I started writing this in 2018, and I still struggle with the ideas that I’m trying to express with this idea. Ultimately I’m talking about the power structure in classrooms, or online environments and how those who are uncomfortable with those power structures can do very little with the environments themselves to dilute the power differential.

I’m often troubled by the term engagement. If attention to a thing is the most important commodity in modern capitalism, is engagement worth more than mere attention? We have seen with things like video games that attention is one thing, but engagement is a whole other metric. There’s an emotional component to engagement that isn’t there with mere attention.

And is engagement a coercion strategy? Are we asking students to become invested in something based on the value we think it will add to a student’s learning, even using marks as a lever to get students to do what we want them to do?


I totally remember having that yelled at me. The lie that’s embedded in that line is that it’s missing the obvious – to what? In most cases, the missive should read “Pay attention to me!” No wonder I did so mediocre in school – I don’t really react well to that, and I think most of us don’t react well to that sort of pandering. That sort of coercive effort of attention grabbing never worked well for me. Maybe it’s the belief I hold that “good work gets noticed” and as I’ve gotten older I still think that’s true somewhat. But it might be 20 years later, after it’s made the rounds and the artist has died. Or the author. Or the creator. You see that on YouTube now, with someone putting out a video in early 2009, and it comes up in a search and it’s great. And has 234 views. You have a whole algorithm in the way of finding things organically now, and with no real way to control how you are served content (and that’s probably the google killer – having an adjustable algorithm that feeds you not only what you want but how you want) content creators that are successful aren’t successful because of their content per se, it’s that they know how to manipulate the algorithm to get you to see the content.

Which brings us back to metrics and measurements.

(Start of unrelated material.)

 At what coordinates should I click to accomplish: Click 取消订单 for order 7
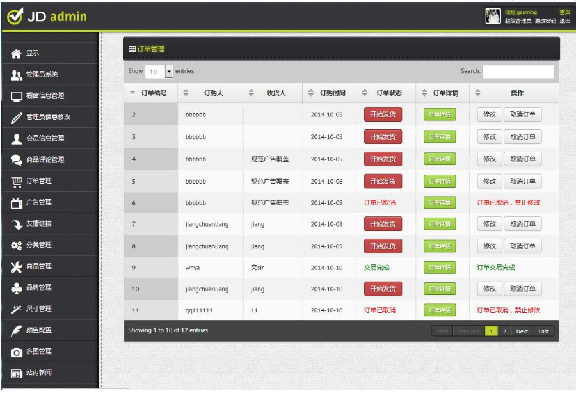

Modern engagement metrics have shifted language such that really it’s attention, and not engagement, that they’re measuring. It literally took close to four years for me to figure out what bothered me about engagement metrics. Now I know it’s not about engaging with someone, it’s about getting them to pay attention to you. It explains a lot about why modern advertising methods are all about “engagement” which is theoretically deeper than “attention” – but the metrics they use (click-throughs, time on page) really don’t speak to engagement, as it does to attention.

Now when I’m talking about engagement in a classroom that’s likely different than engagement in an online environment – but engagement in an online environment is measured using the same methods that are about attention – which is a bit of a passé way to look at engagement in a classroom. Paying attention to a lecture is different than engaging with a lecture – and paying attention to a post in the LMS is different than engaging with a post in the LMS. Engaging is more associated with doing something in an educational context. So in many ways applying the common way of measuring engagement is not going to elicit much useful information in an educational context. Yet I still see people building courses in such a way to try and leverage attention, rather than engagement.

What do you think will engage people better? A well formed discussion question, or a lengthy video with interactive “engagement” in the form of questions? I would think that a well formed discussion question might linger longer in one’s mind.